%%
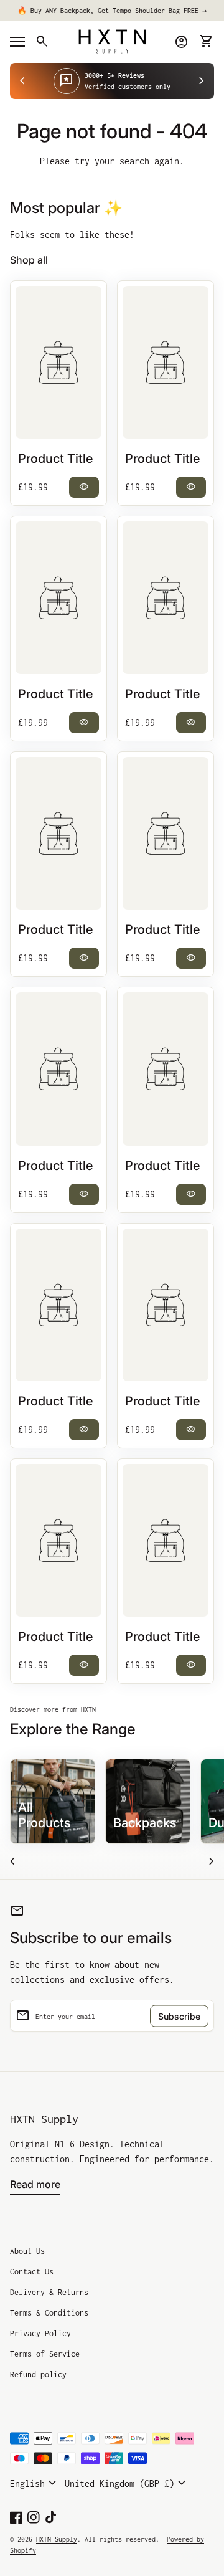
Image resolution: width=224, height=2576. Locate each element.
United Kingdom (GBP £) (127, 2483)
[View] (58, 362)
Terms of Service (45, 2354)
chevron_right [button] (201, 81)
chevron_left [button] (22, 81)
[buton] (35, 2483)
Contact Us (32, 2271)
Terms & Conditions (49, 2312)
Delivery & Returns (49, 2292)
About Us (27, 2251)
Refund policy (38, 2374)
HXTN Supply (44, 2119)
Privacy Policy (40, 2333)
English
%%
# ASSIGNMENT:
Return every line of the listing that has the word "button" in it.

# RESULT OF THIS EXERCISE:
chevron_right [button] (201, 81)
chevron_left [button] (22, 81)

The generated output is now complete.